ABOUT THIS EXERCISE
Give back the records below verbatim, please, but without a single image.
── DATA SUPPLIED ──
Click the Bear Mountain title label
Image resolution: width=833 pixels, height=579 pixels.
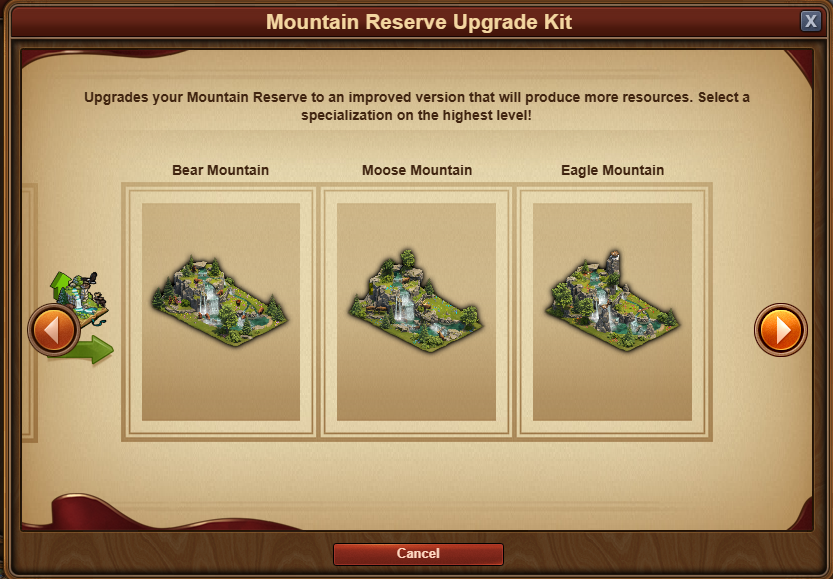220,170
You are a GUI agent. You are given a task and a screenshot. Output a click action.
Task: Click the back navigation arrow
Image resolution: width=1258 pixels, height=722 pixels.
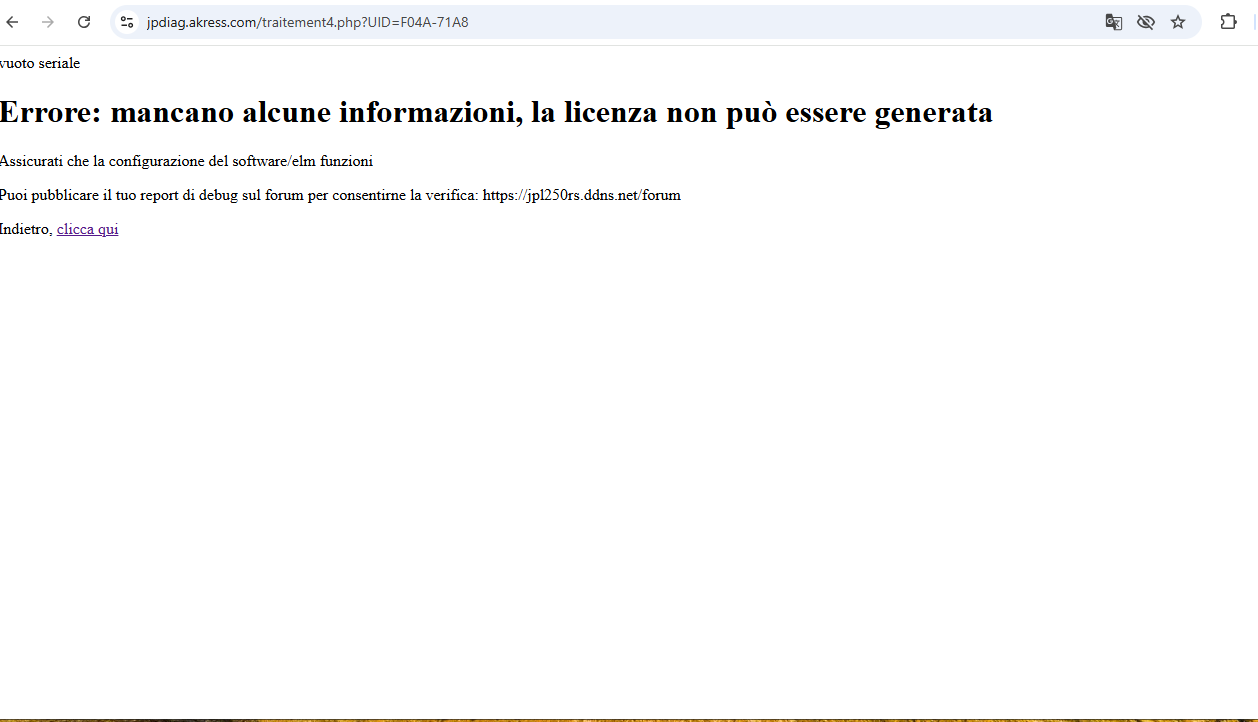(x=11, y=21)
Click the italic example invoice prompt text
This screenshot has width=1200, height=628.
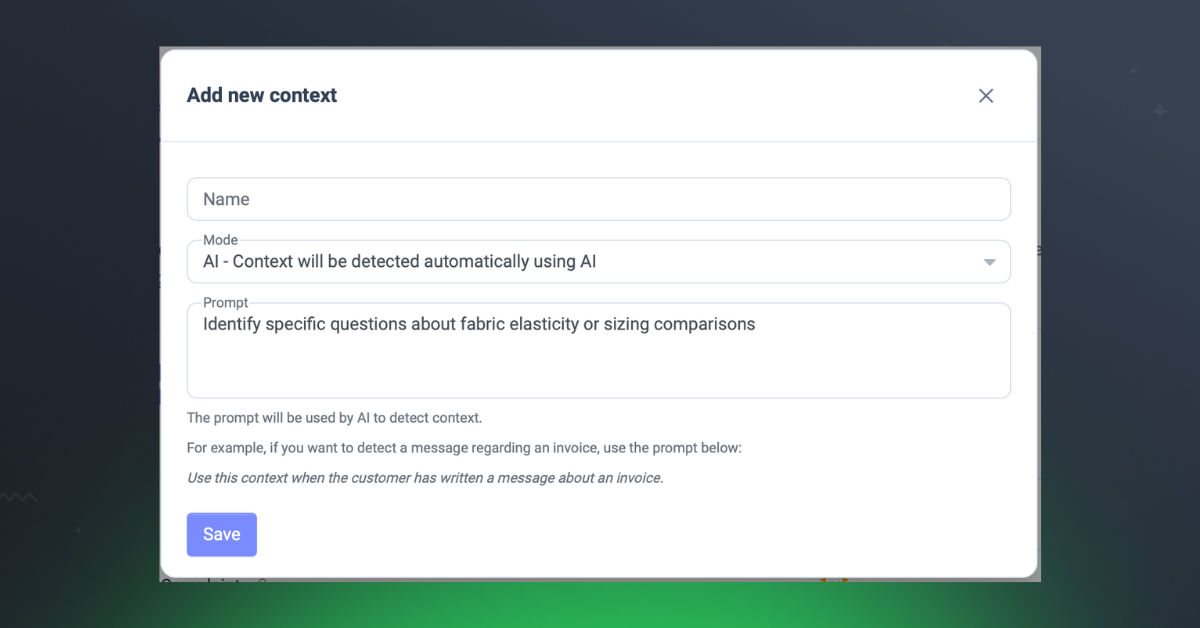click(x=425, y=478)
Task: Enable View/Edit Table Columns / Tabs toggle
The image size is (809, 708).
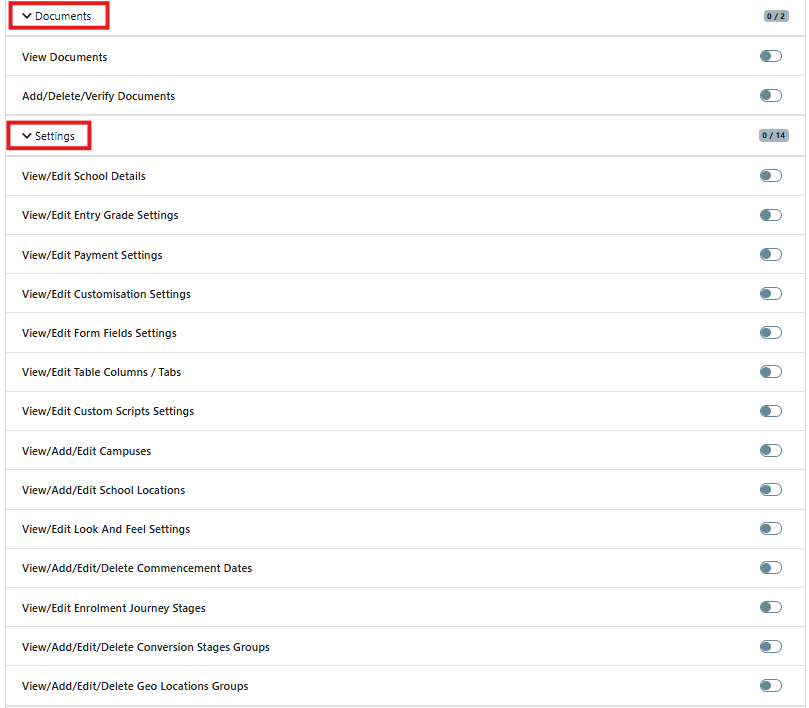Action: pyautogui.click(x=770, y=372)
───
EXPECTED OUTPUT
Click the Bear Mountain title label
Image resolution: width=833 pixels, height=579 pixels.
220,170
You are a GUI agent. You are given a task and a screenshot. Output a click action.
Task: Click the back navigation arrow
Image resolution: width=1258 pixels, height=722 pixels.
(x=11, y=21)
Click the italic example invoice prompt text
This screenshot has width=1200, height=628.
click(x=425, y=478)
Task: Enable View/Edit Table Columns / Tabs toggle
The image size is (809, 708).
Action: pyautogui.click(x=770, y=372)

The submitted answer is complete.